Out of the Mouths of Babes (In Search of Bill Swerski)

Not too long ago, a recently-transplanted Michiganian (Michigander? Michiganite?) was asking me about watching sports in Chicago. He's a pretty big football fan and wanted to know specifically what Bears fans were like.

"Remember those old Saturday Night Live bits where the heavy-set dudes were sitting around getting drunk and eating tons of junk food talking about 'Da Bears?'" I asked him.

Of course he remembered. "Oh yeah, those were hilarious!" he said, and chuckled a bit at the memory.

"People in Chicago didn't see those as comedy," I told him. "We saw those as documentaries."

The Michiganian fell silent.

...

I'll admit something right now: I'm not the biggest football fan. Out of civic loyalty I'll say I'm a Bears fan, but will also admit I have threatened numerous times to defect to other teams - most recently the Cleveland Browns - because football's just not my game. Some of this might be due to being raised in a baseball family.

More of this might be equating football with my total lack of ability and being small for my age as a kid, making me a prime target for frivolous tackles and cheapshot clotheslines on the football fields of my youth.

(Don't cry for me: I got my shots in elsewhere.)

Still, it's a fun game to watch; sometimes it's even a fun one not to watch. During the Monday night game against Arizona a few weeks ago, I had the game on the TV with the sound off, typing away at the laptop with my head down. Every now and then I'd hear cheers or a chorus of "God Damnit!" from all up and down my street. Obviously I didn't understand what was happening until I looked at the TV.

Cool, I thought. My neighbors are telling me when I should pay attention.

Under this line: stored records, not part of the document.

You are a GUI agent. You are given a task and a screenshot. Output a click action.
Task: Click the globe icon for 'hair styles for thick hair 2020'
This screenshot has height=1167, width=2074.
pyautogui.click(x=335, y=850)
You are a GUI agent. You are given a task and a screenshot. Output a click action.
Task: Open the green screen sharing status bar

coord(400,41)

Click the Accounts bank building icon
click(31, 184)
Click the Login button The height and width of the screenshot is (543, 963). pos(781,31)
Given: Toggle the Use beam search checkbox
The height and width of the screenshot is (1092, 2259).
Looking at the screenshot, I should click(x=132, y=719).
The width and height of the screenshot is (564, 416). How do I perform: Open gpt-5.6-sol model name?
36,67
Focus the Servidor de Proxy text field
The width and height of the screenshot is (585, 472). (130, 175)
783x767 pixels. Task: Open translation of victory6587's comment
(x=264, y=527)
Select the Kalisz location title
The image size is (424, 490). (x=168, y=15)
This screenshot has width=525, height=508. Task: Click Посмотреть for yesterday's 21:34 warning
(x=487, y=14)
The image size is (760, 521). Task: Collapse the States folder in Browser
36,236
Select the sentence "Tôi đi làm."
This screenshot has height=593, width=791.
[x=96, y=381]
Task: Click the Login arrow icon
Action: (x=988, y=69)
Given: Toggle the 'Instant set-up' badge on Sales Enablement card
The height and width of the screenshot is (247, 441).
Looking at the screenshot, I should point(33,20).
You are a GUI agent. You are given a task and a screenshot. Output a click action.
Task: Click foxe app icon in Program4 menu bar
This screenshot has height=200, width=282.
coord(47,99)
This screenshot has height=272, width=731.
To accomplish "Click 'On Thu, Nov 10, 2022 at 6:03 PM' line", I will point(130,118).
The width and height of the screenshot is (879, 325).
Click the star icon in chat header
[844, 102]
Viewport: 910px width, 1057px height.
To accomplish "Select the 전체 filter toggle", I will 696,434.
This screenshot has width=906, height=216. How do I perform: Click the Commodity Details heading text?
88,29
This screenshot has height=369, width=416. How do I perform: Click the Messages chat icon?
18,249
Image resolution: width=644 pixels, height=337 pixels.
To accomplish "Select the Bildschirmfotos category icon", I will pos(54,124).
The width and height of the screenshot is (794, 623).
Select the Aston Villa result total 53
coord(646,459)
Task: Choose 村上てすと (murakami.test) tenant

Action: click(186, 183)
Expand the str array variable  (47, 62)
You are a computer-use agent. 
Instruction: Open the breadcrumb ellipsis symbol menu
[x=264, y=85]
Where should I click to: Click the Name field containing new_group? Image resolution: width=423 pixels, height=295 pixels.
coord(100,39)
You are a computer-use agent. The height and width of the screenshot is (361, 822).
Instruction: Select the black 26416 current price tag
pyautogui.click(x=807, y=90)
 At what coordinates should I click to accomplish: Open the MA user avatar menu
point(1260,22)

As the game went on, the noise from outside got louder and the game got way more interesting. When the Cardinals' last field goal attempt missed, my neighbors all ran to their windows and doors to register their excitement up and down the street.

"Oh my GOD!"

and

"UNBELIEVABLE!"

and of course someone yelling

"Da Bears!"

followed by everyone else, myself included, answering back the only appropriate way:

"DAAA BEARS!!!"

...

And suddenly, things start to look different around Chicago. The crowds on the trains and buses and sidewalks are decked out in a little more orange and blue than before. There's a few more flags flying the big orange "C" from cars and apartment windows. Custom t-shirt shops are sporting a few more of those excellent Chris Farley t-shirts in the front windows. Young women are hitting the town in Brian Urlacher and Jim McMahon jerseys that I don't remember ever looking as good as they look now.

A girl I know tried to explain it to me last weekend. "It's the best game in the world, Andrew. It's not even about the game, it's just about...everything. Football is everything. That's all there is to it.

"You have to see it that way, otherwise you're never gonna get it and you're never gonna like it."

Pretty heavy words, and definitely the kind of half-drunken sports-bar philosophy that I thrive on. But what she didn't know was that someone else had already put it to me much better.

As we'd entered the bar, a large, large man wearing a Monsters of the Midway sweatshirt and an honest-to-goodness Foam Dome grabbed me by the shoulders just as the first quarter was ending. Bears 24, 49ers 0.

"Da Bears," he said matter-of-factly, "are on pace to win dis game ninety-six ta zip."

And all I could answer back were those two words that had been forever etched into my brain for times like these:

"Da Bears?"

And from the tables surrounding us a crowd raised its collective voice in agreement:

"DA BEARS!!!"

My new friend smiled at this and together he and I and a hundred strangers drank well into that afternoon, in a little bar in a certain Midwestern city which is home to a certain team that, come February, will be hoisting a certain championship trophy over its collective head.

From here on out, we're all in this together. Why couldn't she just say it the way he did?